When I started doing yoga, I learned that one of the keys to relaxation and meditation is thinking about one’s breathing.  When you focus on your inhales and exhales, you focus less on the external – less on what is going on around you – and more on your body and how you feel.  Since I am always thinking about how I can apply life lessons to scheduling, I tweaked this idea of refocusing just a bit.  When I am having trouble paying attention, I think about thinking.  When I’m having a bad day, I think about feeling better.  When I’m feeling stressed about getting things done, I think about scheduling.  I bring everything inward, narrowing in on something that relates to what I should be focused on, and block out the unnecessary distractions.  Thinking about scheduling – it’s my anti-procrastination tool.

And, thinking about scheduling (which with three jobs and a full class-load is pretty much all the time) has helped me write this blog.  When I’m stressed, I think about a topic related to scheduling, i.e. how am I going to manage to get all of this stuff done?  I use that topic and those thoughts to formulate a post, and voilà – a blog is born.  This blog, I guess I’ll admit, has been somewhat of a coping mechanism for me.

Thinking about scheduling – it’s what I do.  It’s who I am.  But, what if I didn’t have to schedule?  What if I didn’t have three jobs and a full class load?  What if my friends, who are always hounding me to hang out, were halfway around the world?  Better yet, what if I was?  Would I have to think about scheduling?  Would I have to use this coping mechanism to deal with stress?  And if not, then on what topics would I post?

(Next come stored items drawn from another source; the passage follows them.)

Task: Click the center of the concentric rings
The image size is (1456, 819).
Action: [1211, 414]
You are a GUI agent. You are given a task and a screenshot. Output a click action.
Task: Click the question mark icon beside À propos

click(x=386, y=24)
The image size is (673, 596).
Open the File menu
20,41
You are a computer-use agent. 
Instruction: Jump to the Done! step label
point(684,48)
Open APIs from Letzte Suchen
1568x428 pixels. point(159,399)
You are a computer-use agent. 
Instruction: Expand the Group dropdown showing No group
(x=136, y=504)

When I tell people I am going to spend the summer in Sri Lanka, they usually respond by saying they think the experience will be amazing.  “You’ll find yourself over there,” they always say.  My hope is precisely the opposite.  As I embark on my journey I hope not to find myself, but rather to lose myself.  I hope to build a different me – start anew like a phoenix. The only way I know how to do that is to take away all the crutches on which I lean, to separate myself from everything I know, and to deprive myself of all the things to which I might cling.  So the bottom-line would be, then, no television, no pillow, no thinking about scheduling, no blogging.  It’s a crazy idea, I know.  I’m still not even sure it’s a good one.  What I do know is this summer will change me, and that’s all I want.

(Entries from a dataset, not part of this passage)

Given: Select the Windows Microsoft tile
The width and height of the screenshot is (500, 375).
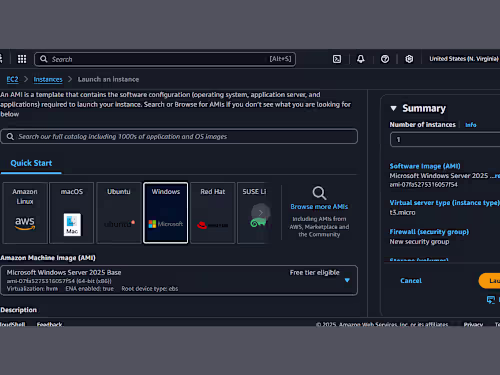Looking at the screenshot, I should pyautogui.click(x=166, y=213).
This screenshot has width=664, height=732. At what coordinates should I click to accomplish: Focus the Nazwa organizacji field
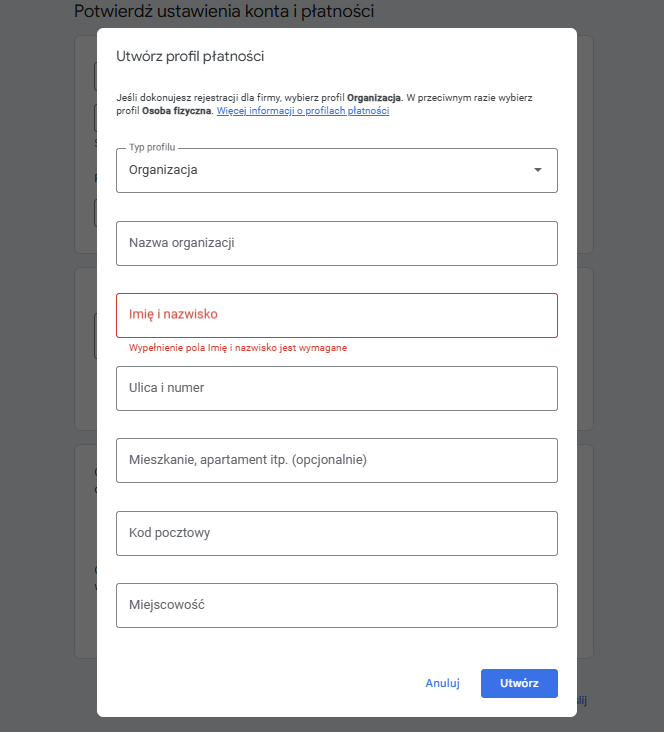coord(336,243)
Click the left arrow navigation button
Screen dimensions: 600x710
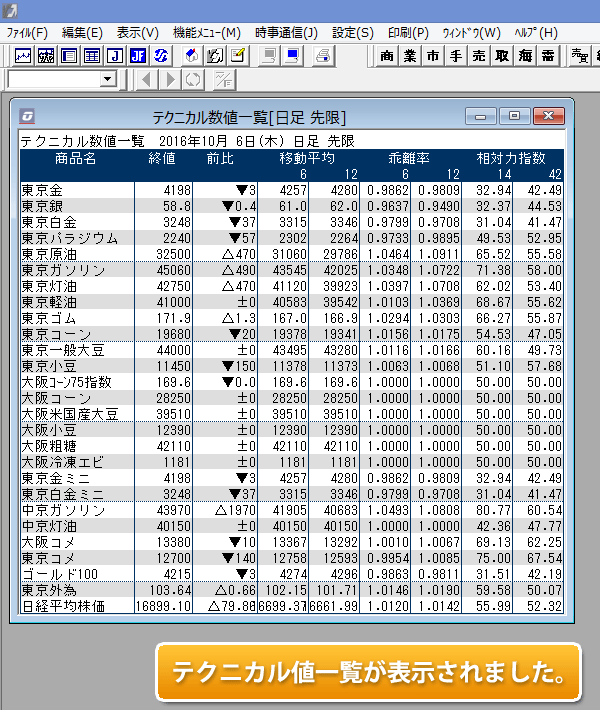(x=146, y=79)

This blog will stand, nonetheless, as a testament to my crazy work-filled college years.  I may even come back to it when I return to the states – who knows?  For now, though, I hope the two years worth of posts I have accrued will be enough to help you in your own balancing act.

Click here for your double-two minutes of procrastination.

24
Apr
12

guiltless procrastination

It is 7:34 PM, and I just sat down to write this blog post.  I meant to start in on this at 6:30 PM.  Instead, I worked an hour later than I had planned.  Now I probably will not get back to my apartment until 10 PM.  By the time I get everything ready for tomorrow it will be too late and I will be too tired to do the homework I planned to do tonight.  I’ll push it off until tomorrow night or the weekend.

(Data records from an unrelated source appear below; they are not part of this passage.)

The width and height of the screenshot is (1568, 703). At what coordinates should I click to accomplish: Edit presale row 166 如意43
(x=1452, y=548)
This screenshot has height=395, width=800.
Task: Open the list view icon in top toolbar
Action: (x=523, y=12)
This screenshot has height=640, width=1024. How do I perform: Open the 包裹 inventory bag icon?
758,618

I hate procrastination.  Of all the things in the world that I hate, it makes my top five list of greatest evils (among ignorance and racism).  Most people know this about me, and most of them would say that I never procrastinate.  This is not an entirely accurate statement.  In all honesty I do procrastinate – just not the way normal people do.  You won’t ever find me watching television when I have a paper due or surfing the web the night before a big test.  If I ever did either of these things (or things like them), I’d just end up feeling really guilty.

But, I do procrastinate.  For instance, I worked late tonight.  I probably could have put off some projects for the next time I will be in the office, but instead I worked through to finish them.  I was productive.  I got stuff done.  Except, now I won’t have time to work on my school work tonight – the school work I was really avoiding.  You see, by deciding to work late I was really just giving myself a reason to put off writing a paper.  I feel less guilty about the procrastination because I got stuff done at work, but in the end I’ve just put off doing my school work.

I hadn’t noticed that I do this (and do it quite often) until a good friend pointed it out to me.  She asked me why I was working late during weeks when I should have been focusing on writing my undergraduate thesis.  My initial answer was because I had projects to finish at work.  The more honest answer – which I admitted only after she pushed me on it – is that sometimes even I don’t feel like doing school work.  “Yeah, you’re a work-a-holic,” she said to me, “but sometimes that’s only because you don’t want to have to write your paper.”

My point tonight is not so much that this kind of procrastination is bad.  It is; don’t get me wrong.  The bigger point here is that we sometimes don’t realize our own motives.  We think that we are doing something for one reason, when really another is driving us.  This week think really critically about why you schedule things a certain way.  Are you self-sabotaging?  Avoiding work in innovative ways?  Procrastinating guiltless-ly?  If you have trouble evaluating your scheduling methods, don’t fret.  This kind of self-reflection is really hard.  Try getting an outside opinion on your methods.  You never know what another perspective can teach you about yourself.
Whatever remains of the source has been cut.